Vents porteurs pour Edouard Philippe
Edouard Philippe, candidat déclaré à la présidentielle de 2027, sera mercredi et jeudi dans le Finistère où il a récemment reçu le soutien de Maël de Calan, le président du conseil départemental. Il rencontrera également Victor Bonnot, le nouveau maire de Saint-Brieuc qui a apporté une belle victoire dans l’escarcelle du mouvement Horizons, celui du maire du Havre qui arrive en Bretagne porté par des vents très favorables.
Il aura fallu pour cela deux sondages consécutifs. Le premier a indiqué qu’il était le seul en mesure de battre Marine Le Pen ou Jordan Bardella dans un second tour de 2027. Et le second, ce dimanche, montre qu’il se détache maintenant nettement parmi tous les candidats potentiels de la droite et du centre avec une cote d’itentions de 26 % contre 19 % à Gabriel Attal, autre postulant du bloc central.
Il ne s’agit certes que de sondages mais ils vont avoir un rôle majeur pour cette présidentielle. La raison ? A gauche comme à droite, on est très mal parti pour l’organisation de primaires désignant les candidats. Des deux côtés, on considère que cet exercice est contre-productif car il s’apparente à un lavage de linge salle en public, qui laisse des traces au lieu de laver plus blanc. Et faute de primaires, qui pourrait avoir le rôle d’arbitre ? Les sondages. C’est eux qui vont donner la tendance et contrairement aux propos de certains éditorialistes soutenant qu’il ne faut pas partir trop vite, c’est bien maintenant qu’il faut frapper fort pour imprimer les enquêtes d’opinion, imposer sa présence et attirer tous les indécis par effet boule de neige. En politique, la foule attire la foule.

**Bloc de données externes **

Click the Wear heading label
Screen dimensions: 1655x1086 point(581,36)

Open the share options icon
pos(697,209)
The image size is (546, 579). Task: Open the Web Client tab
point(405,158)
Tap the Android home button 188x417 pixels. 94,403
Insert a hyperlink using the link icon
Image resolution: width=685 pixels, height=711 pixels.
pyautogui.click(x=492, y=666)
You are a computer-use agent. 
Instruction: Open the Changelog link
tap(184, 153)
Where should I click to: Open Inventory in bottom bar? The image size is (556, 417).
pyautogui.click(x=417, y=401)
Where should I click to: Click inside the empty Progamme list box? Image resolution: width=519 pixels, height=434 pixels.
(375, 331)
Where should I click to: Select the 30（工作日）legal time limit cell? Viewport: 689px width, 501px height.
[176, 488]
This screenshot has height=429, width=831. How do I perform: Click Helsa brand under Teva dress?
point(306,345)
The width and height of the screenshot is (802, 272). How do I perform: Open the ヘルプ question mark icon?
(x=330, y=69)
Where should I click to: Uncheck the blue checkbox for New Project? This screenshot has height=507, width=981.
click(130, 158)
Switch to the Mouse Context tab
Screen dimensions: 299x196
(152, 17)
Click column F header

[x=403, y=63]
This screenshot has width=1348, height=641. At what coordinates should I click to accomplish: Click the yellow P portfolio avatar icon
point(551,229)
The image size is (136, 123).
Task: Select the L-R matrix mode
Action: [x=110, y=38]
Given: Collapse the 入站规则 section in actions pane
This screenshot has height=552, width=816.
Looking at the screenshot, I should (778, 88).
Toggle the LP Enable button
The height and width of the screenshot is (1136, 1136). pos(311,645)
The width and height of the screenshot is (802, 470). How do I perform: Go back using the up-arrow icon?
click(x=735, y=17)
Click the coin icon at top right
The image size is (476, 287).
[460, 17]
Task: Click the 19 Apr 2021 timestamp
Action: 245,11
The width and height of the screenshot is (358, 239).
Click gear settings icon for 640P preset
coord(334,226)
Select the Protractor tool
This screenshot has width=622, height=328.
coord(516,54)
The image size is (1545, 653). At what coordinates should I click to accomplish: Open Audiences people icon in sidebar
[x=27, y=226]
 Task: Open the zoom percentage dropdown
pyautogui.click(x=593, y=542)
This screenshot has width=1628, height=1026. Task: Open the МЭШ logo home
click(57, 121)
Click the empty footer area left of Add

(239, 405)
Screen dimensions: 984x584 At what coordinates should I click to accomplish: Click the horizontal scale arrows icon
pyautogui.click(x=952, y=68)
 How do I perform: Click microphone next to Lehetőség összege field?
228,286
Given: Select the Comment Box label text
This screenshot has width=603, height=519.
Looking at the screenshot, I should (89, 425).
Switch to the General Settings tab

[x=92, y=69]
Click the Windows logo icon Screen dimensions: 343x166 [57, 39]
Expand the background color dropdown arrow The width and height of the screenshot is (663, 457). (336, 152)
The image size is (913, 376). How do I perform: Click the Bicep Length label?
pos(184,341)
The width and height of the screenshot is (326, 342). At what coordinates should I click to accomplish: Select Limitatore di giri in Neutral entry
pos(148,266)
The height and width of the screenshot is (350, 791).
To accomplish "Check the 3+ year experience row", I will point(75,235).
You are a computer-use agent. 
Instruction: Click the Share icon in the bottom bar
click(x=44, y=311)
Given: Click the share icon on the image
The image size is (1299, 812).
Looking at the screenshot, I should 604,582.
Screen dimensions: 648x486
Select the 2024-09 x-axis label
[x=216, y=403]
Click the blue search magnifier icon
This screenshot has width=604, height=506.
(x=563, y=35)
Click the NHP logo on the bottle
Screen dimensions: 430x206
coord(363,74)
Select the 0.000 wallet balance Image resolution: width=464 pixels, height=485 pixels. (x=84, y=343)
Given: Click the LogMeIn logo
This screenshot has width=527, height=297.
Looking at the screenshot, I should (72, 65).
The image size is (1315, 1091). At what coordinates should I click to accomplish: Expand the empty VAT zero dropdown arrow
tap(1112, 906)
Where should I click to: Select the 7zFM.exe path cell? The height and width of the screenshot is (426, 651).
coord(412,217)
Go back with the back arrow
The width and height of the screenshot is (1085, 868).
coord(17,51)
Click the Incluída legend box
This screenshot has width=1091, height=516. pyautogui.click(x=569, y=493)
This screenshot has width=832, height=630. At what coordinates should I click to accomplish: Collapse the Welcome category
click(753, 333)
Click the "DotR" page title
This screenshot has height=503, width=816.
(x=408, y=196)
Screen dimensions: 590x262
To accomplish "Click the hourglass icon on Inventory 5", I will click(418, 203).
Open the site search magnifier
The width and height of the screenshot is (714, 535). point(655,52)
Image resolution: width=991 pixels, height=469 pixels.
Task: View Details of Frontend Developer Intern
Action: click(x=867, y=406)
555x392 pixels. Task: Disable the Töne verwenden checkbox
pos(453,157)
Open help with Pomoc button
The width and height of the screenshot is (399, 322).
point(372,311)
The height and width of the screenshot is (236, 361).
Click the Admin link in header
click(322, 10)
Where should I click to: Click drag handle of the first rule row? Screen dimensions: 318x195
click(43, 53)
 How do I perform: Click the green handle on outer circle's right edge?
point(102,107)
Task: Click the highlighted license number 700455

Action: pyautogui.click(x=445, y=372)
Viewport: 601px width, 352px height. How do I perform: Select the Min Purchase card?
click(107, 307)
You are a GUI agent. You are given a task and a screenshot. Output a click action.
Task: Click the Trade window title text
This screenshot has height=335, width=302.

Ces sondages indiquent que pour 2027, l’affaire n’est pas pliée loin de là. Au lendemain des municipales, certains médias titraient sur un second tour Bardella-Mélenchon après s’être laissé embarquer dans le narratif LFI et de sa « victoire » autoproclamée au scrutin. Le score qu’affiche aujourd’hui le maire du Havre laisse peu de chances à Mélenchon de passer le premier tour. Et lui donne de réelles chances au second tour. Deux raisons pour lesquelles Edouard Philippe doit capitaliser au plus vite pour que les sondages l’imposent comme le seul susceptible d’éviter l’arrivée du RN au pouvoir, l’an prochain.